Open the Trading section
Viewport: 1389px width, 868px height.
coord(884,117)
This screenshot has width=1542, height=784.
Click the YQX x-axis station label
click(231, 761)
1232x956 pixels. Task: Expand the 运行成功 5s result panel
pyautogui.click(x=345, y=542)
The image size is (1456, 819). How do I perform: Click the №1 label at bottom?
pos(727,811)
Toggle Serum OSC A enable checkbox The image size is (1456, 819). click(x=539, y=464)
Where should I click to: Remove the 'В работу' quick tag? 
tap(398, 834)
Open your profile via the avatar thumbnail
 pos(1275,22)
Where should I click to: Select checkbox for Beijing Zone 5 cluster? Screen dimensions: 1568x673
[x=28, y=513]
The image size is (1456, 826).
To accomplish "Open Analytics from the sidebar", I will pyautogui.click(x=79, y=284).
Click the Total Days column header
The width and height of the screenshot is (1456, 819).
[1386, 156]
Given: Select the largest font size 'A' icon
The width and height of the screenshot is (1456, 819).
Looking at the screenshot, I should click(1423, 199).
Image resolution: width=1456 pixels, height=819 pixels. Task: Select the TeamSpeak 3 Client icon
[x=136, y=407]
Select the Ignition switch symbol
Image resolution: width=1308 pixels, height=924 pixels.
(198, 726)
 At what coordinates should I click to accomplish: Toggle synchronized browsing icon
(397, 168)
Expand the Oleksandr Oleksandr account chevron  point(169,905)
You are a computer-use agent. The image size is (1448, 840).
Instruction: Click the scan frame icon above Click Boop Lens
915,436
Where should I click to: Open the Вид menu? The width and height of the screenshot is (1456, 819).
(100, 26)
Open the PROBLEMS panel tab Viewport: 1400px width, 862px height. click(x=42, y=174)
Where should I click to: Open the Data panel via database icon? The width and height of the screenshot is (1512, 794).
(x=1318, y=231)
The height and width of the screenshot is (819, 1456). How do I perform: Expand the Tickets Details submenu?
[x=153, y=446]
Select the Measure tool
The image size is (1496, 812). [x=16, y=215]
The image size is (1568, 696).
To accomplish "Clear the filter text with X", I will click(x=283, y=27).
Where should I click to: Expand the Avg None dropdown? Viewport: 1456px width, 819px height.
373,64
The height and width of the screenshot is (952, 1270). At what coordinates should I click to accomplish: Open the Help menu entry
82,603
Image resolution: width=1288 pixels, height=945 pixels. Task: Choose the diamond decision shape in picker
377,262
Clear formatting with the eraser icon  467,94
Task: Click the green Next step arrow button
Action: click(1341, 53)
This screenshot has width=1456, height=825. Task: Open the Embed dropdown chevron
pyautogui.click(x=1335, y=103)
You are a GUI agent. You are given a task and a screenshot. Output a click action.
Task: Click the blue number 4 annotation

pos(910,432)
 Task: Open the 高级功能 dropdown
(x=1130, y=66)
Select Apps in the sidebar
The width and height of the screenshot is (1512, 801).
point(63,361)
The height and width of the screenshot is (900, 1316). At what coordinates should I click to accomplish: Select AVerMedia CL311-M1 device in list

———

What you need to do:
Return, from the data, each line where the string "will" occurs.

Task result:
To accomplish "Open Analytics from the sidebar", I will pyautogui.click(x=79, y=284).
To accomplish "Clear the filter text with X", I will click(x=283, y=27).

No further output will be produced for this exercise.